Figure 3.

Molecular clutches may mediate diverse cell adhesive interactions. (a) During leukocyte diapedesis, initial cell–cell adhesion is mediated by the interactions of the LFA−1 integrin and its ligand ICAM−1. Paracellular migration occurs when the endothelial cells temporarily disassemble cell–cell junctions, allowing the leukocyte to migrate between two endothelial cells. Transcellular migration occurs when the leukocyte migrates through a single endothelial cell. The migrating leukocyte extends invasive protrusions into the endothelial cell, and the endothelial cell forms a transmigratory cup around the leukocyte. Following successful transmigration, the transmigratory pore is closed by integrin-dependent ventral lamellipodia to restore endothelial barrier integrity. (b) Pathogens often seek entry into host cells by co-opting the integrin or cadherin adhesion machinery.
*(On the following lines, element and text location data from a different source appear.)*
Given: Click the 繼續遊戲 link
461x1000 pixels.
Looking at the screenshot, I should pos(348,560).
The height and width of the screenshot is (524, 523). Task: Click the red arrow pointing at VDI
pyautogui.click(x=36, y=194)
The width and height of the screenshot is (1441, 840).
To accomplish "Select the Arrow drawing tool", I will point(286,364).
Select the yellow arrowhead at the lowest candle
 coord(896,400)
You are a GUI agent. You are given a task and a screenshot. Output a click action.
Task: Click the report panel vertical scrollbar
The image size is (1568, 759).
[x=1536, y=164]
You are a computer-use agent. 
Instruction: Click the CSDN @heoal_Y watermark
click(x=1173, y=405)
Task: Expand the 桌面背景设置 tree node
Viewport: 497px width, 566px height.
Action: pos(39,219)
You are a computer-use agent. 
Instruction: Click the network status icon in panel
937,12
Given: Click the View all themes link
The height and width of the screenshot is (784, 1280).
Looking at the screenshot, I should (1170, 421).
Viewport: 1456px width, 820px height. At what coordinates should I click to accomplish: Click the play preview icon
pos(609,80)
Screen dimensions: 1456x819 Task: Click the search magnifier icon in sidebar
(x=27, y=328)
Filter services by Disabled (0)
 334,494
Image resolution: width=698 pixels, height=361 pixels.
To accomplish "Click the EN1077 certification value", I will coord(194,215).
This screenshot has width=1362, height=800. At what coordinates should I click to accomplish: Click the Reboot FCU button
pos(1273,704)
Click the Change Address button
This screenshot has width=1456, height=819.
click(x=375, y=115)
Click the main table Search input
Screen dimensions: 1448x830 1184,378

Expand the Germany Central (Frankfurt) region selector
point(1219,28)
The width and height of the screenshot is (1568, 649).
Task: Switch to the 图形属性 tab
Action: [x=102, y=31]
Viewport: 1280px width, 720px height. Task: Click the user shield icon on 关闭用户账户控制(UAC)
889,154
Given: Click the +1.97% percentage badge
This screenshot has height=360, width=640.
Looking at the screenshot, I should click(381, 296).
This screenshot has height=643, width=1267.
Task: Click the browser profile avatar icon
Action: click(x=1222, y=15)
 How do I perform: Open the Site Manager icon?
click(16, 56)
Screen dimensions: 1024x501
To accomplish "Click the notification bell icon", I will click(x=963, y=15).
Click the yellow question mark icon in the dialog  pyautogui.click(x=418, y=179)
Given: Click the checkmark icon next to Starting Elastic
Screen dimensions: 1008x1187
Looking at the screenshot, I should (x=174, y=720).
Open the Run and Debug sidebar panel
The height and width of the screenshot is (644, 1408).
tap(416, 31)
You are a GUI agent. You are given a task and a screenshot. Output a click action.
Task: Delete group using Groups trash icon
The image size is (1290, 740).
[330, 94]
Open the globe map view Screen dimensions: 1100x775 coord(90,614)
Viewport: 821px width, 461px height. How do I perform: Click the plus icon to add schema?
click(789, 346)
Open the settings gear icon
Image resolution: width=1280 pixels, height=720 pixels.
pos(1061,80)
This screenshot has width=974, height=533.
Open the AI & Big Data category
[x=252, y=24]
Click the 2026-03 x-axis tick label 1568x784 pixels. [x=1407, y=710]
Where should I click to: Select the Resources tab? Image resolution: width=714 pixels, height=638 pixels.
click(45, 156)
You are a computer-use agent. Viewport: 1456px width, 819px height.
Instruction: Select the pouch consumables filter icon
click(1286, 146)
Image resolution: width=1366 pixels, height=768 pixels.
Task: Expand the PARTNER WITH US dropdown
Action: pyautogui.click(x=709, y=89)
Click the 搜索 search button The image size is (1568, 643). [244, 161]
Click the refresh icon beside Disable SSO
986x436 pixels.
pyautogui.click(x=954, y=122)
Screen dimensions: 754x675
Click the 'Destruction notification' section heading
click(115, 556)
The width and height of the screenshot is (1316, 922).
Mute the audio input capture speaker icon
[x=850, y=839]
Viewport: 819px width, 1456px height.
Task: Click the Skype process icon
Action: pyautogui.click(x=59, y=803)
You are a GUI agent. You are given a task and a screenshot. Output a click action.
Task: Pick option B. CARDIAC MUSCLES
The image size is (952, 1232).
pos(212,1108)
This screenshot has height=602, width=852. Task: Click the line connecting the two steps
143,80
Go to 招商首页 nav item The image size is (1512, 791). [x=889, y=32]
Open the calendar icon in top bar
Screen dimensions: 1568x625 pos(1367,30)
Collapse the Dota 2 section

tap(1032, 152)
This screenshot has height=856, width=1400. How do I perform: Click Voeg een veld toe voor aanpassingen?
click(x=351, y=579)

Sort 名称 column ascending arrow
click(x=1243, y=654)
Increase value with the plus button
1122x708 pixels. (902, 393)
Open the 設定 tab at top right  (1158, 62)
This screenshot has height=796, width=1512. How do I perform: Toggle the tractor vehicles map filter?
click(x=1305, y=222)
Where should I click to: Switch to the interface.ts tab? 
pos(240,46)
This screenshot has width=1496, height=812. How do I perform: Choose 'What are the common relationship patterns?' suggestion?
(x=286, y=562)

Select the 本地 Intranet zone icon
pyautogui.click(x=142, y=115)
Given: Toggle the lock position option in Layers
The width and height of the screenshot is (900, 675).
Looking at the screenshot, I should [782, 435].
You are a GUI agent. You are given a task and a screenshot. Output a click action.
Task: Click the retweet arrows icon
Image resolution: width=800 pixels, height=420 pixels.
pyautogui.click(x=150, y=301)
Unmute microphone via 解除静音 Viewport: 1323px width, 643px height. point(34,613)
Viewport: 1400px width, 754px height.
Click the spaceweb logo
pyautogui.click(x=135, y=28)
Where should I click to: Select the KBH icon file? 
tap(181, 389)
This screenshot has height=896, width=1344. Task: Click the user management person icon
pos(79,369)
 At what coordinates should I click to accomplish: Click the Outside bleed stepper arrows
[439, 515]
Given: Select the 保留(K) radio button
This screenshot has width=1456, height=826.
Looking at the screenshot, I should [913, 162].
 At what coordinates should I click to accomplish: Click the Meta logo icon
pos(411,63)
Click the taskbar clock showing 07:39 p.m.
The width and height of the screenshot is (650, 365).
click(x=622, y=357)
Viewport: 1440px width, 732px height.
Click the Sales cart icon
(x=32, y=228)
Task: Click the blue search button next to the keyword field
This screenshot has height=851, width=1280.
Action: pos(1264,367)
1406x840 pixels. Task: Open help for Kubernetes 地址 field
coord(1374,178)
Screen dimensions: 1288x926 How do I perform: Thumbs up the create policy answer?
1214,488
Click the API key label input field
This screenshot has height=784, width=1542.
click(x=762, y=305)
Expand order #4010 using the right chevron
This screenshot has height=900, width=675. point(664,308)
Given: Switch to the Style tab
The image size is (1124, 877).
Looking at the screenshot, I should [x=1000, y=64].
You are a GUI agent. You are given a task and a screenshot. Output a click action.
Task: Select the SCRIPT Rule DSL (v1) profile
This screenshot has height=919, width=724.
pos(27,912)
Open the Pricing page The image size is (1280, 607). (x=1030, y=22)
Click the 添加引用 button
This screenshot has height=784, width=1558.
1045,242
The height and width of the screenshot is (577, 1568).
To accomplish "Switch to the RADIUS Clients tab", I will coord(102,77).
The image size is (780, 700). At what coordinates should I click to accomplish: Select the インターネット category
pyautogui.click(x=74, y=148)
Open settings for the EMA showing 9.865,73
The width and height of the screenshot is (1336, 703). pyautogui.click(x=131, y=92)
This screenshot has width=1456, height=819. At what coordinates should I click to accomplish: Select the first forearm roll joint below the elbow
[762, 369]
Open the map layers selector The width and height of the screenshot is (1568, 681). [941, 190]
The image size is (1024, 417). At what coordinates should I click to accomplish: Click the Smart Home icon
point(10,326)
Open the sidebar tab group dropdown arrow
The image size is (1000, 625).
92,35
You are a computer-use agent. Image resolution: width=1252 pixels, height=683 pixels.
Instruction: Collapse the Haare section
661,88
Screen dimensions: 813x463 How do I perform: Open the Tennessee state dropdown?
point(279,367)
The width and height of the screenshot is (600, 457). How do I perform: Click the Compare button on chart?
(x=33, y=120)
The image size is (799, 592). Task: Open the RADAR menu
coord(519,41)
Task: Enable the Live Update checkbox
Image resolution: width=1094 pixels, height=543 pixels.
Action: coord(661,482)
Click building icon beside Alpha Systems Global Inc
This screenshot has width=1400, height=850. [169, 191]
Bacteria can bind to these adhesion receptors, stimulate actin polymerization and activate clutch molecules to promote the formation of a phagocytic cup. (c) The T-cell immunological synapse requires centripetal actin flow to organize adhesion receptors into distinct domains. Rapid retrograde flow organizes and potentially activates LFA−1 integrins in the actin-rich regions. In contrast, the T-cell receptors (TCR) cluster in the actin-free centre. MHC, major histocompatibility complex. (d) Cadherins mediate cell–cell adhesion and connect indirectly to the actin cytoskeleton through β-catenin, α-catenin and vinculin. Cadherins have been observed to undergo actin-dependent basal-to-apical flow that could generate force for epithelial morphogenesis. Active polymerization of the actin cytoskeleton is depicted as a blue mesh and the direction of actin flow is indicated with a blue arrow (a–d).